__ __ __ _____ __ _____ ___
\ \ / / / _| | __ \/_ | ___ | __ \__ \
\ \ /\ / /_ _| |_ ___ _ __ | | | || | ( _ ) | | | | ) |
\ \/ \/ / _` | _/ _ \ '__| | | | || | / _ \/\ | | | |/ /
\ /\ / (_| | || __/ | | |__| || | | (_> < | |__| / /_
\/ \/ \__,_|_| \___|_| |_____/ |_| \___/\/ |_____/____|
_____ _ _
| __ \ | | | |
| | | | __ _| |_ __ _ ___ ___| |_ ___
| | | |/ _` | __/ _` / __|/ _ \ __/ __|
| |__| | (_| | || (_| \__ \ __/ |_\__ \
|_____/ \__,_|\__\__,_|___/\___|\__|___/
This is the README of the Wafer D1 and Wafer D2 dataset. If you use these datasets, please consider citing the following paper:
Furnari G, Vattiato F, Allegra D, Milotta FLM, Orofino A, Rizzo R, De Palo RA, Stanco F. An Ensembled Anomaly Detector for Wafer Fault Detection. Sensors. 2021; 21(16):5465. https://doi.org/10.3390/s21165465
Datasets concern semiconductors industry, both datasets contain timeseries made by a variable number of time samples. Both datasets have 5 reference columns: MaterialID, StepID, duration_ms, target and is_test. The samples are grouped by a MaterialID which repesents the production lot. The production process is divided into steps. The number of steps is different between the two datasets. There are also mandatory and optional step.

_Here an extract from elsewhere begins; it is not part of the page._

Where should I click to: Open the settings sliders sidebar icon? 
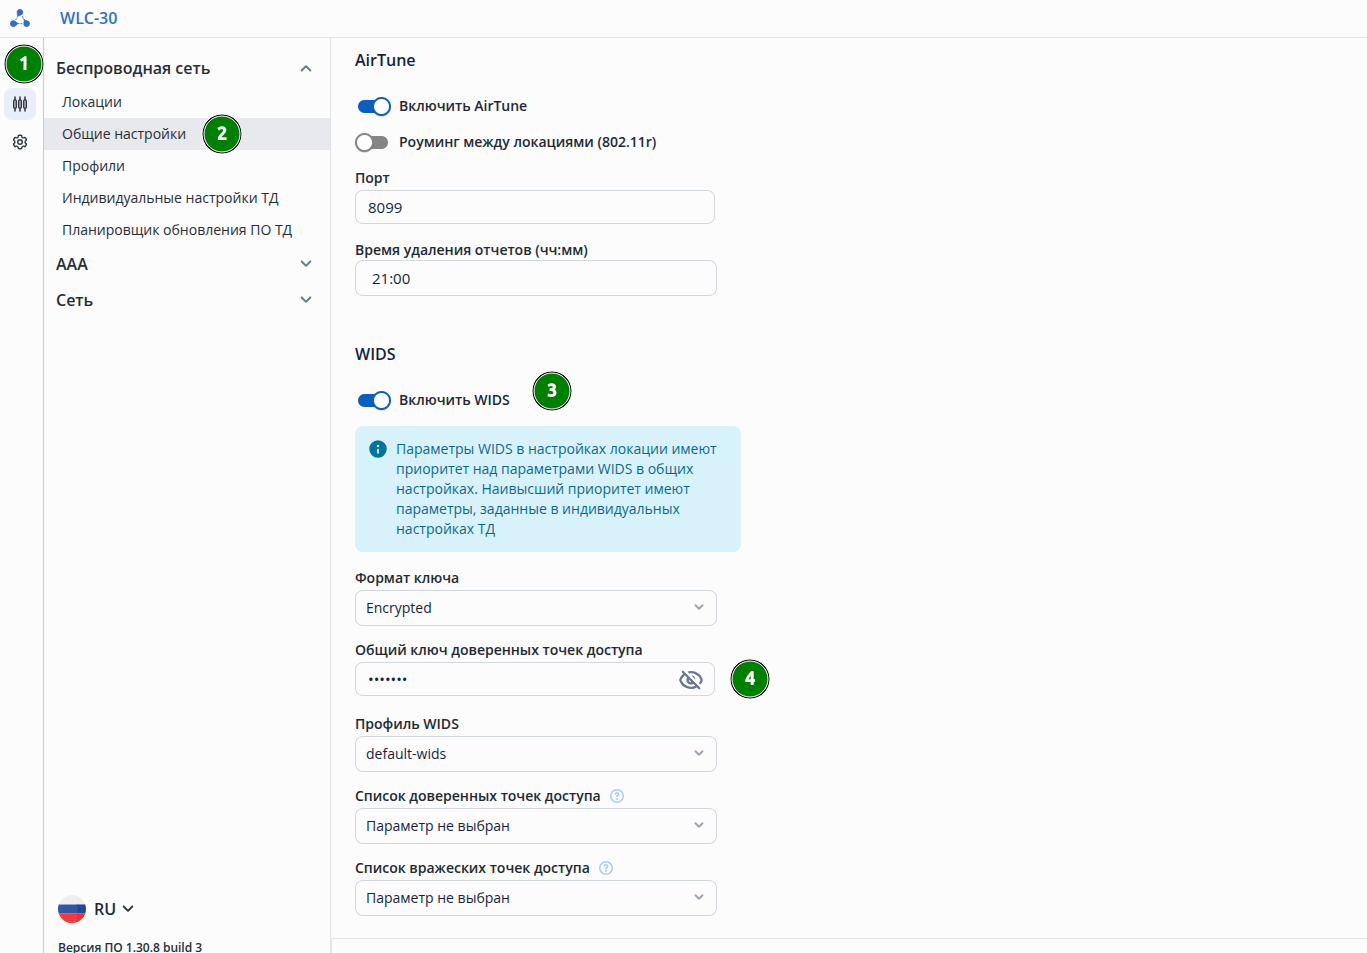[20, 104]
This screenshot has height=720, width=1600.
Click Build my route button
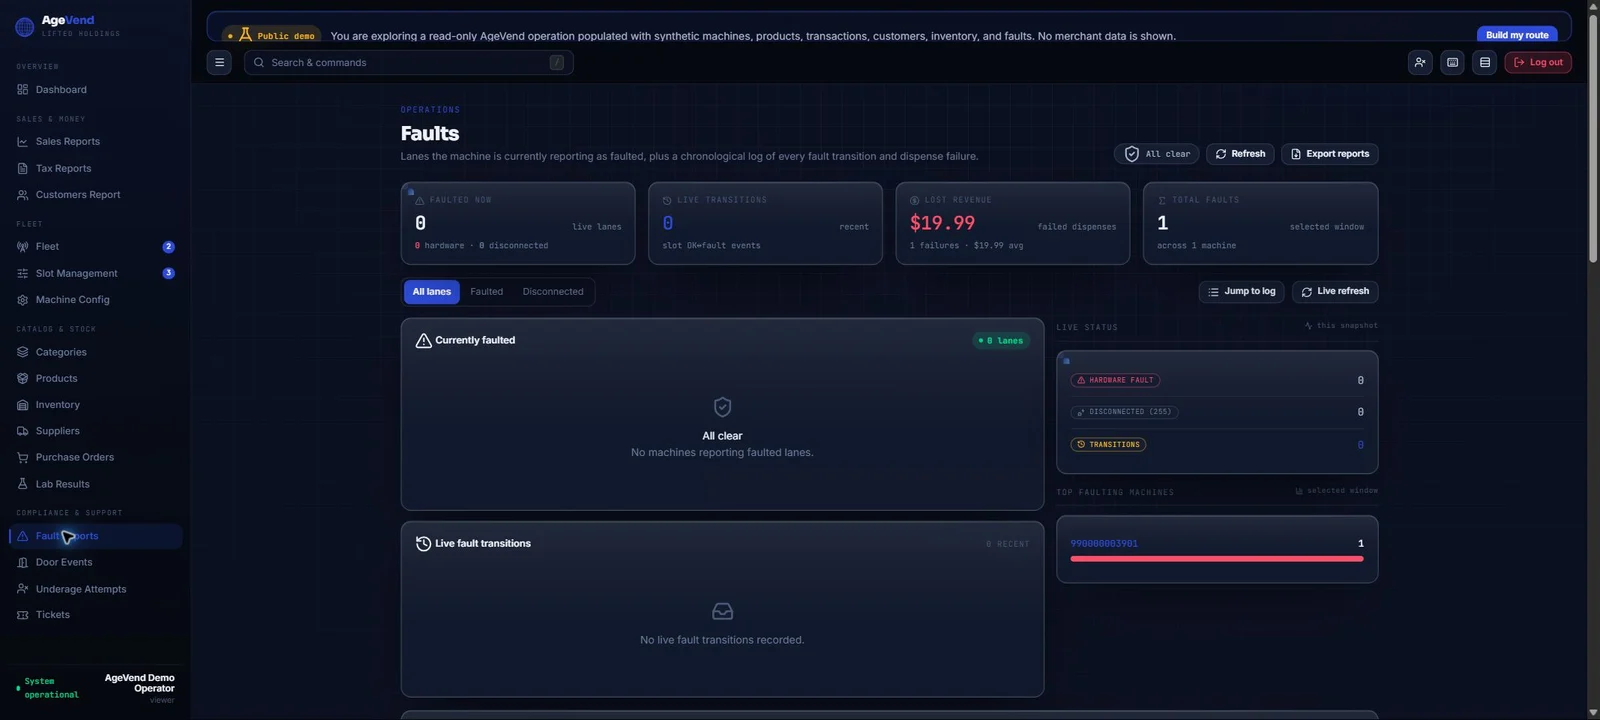1517,34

- MaterialID: represents the production lot
- StepID: represents the step of the production
- duration_ms: represents the time elapsed (normalized) from the first time sample (in mandatory step) which has duration_ms 0, the last time sample (in mandatory step) has duration_ms equal to 1. Time samples in optional step have duration_ms greater than 1 or lesser than 0.

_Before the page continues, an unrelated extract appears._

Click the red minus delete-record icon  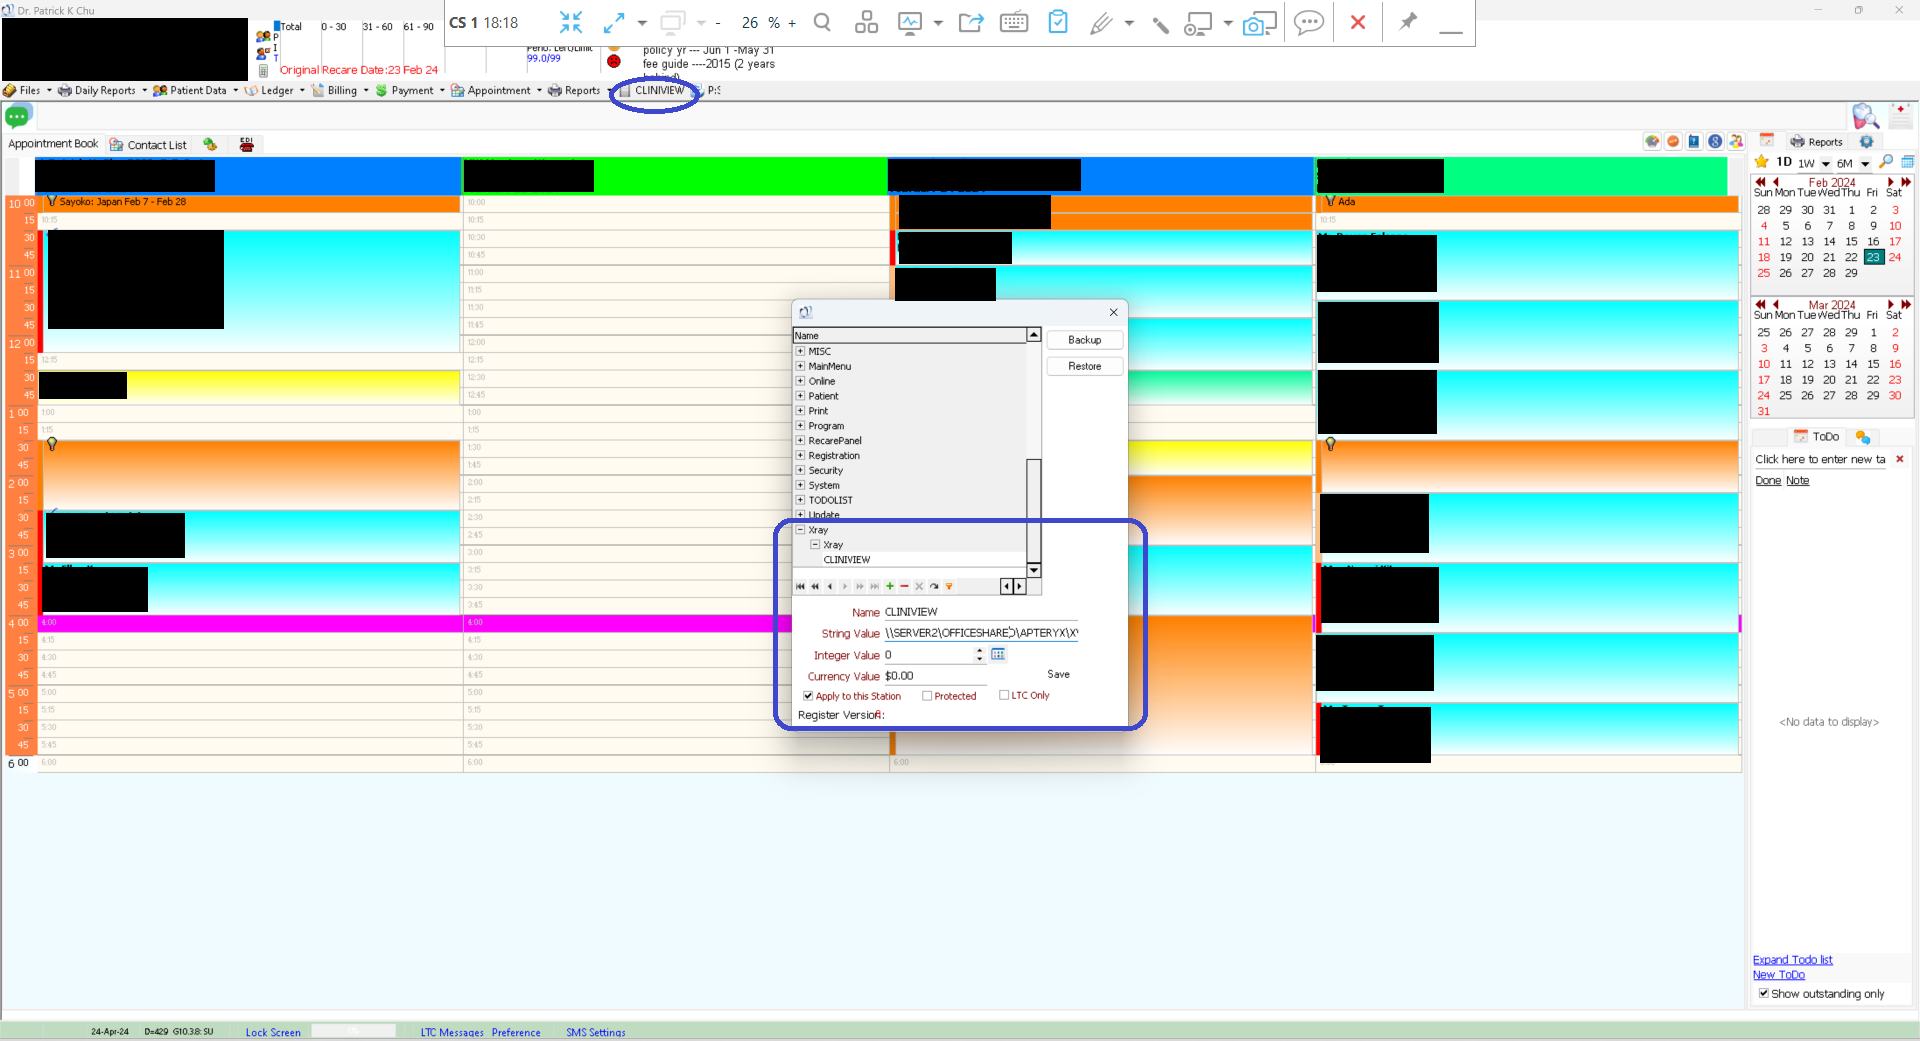point(904,587)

- Target: is a boolean value that represent if the MaterialID is abnormal or not, 1 for abnormal MaterialID, 0 for normal MaterialID.

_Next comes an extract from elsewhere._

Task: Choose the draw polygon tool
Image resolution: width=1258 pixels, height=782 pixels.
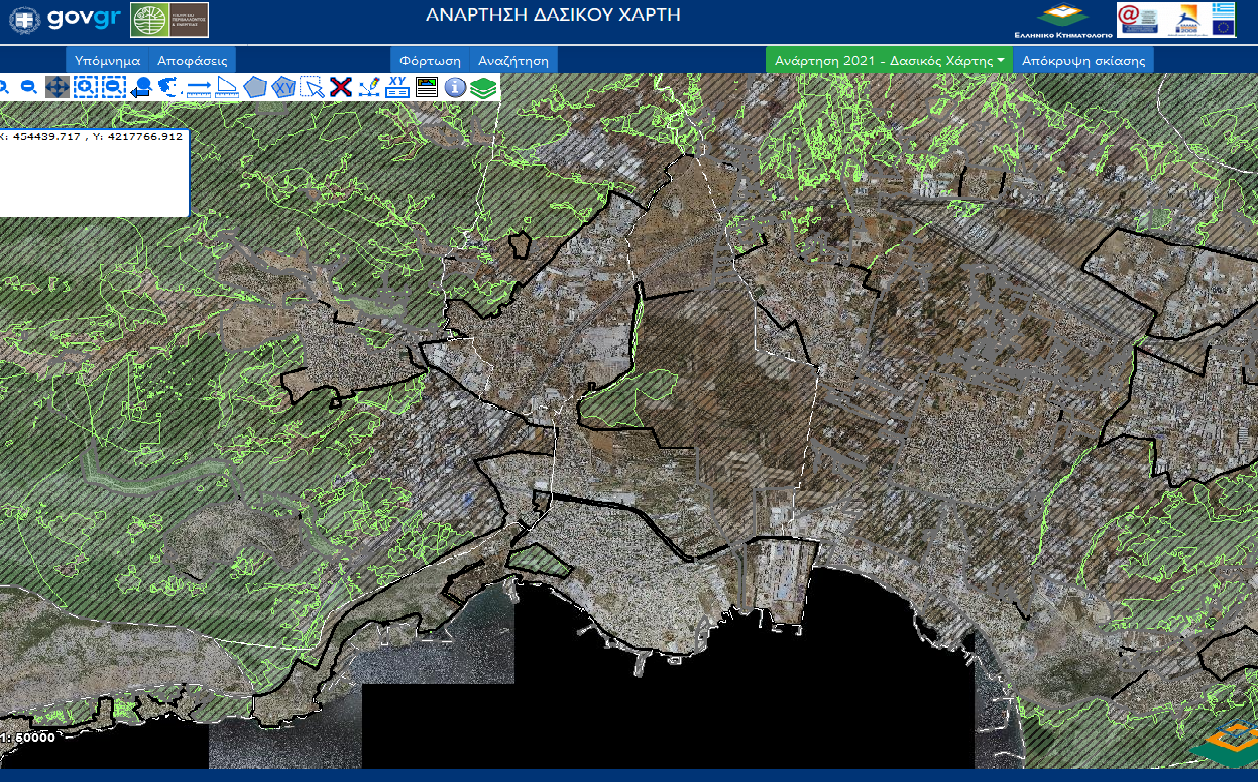Action: 255,87

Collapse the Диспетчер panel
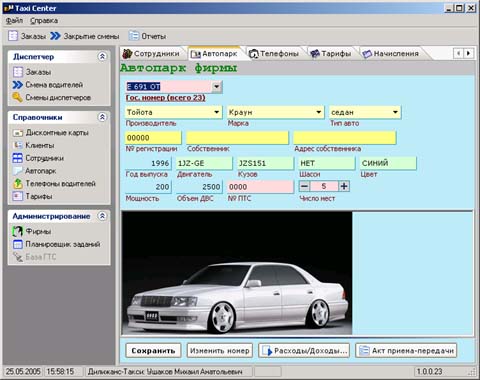(102, 56)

- is_test: is a boolean value that represent if the time sample has been used as training or test in our work. 1 means that the time sample has been used as test, 0 means that the time sample has been used for the training phase.
Wafer D1 dataset has 7 steps, 5 are mandatory with IDs 2, 4, 5, 6 and 7 while 2 are optional with ID -1 and -2
Wafer D1 has 5105 MaterialID
Wafer D2 dataset has 2 mandatory steps and no optional steps.
Wafer D2 has 1157 MaterialID
Both dataset have features columns, the number of the features is different betwen the two dataset All the features have been normalized with a z-scaler
Wafer D1 has 15 features columns
Wafer D2 has 20 features columns
Wafer D1 counts 602108 rows and 20 columns
Wafer D2 counts 126795 rows and 25 columns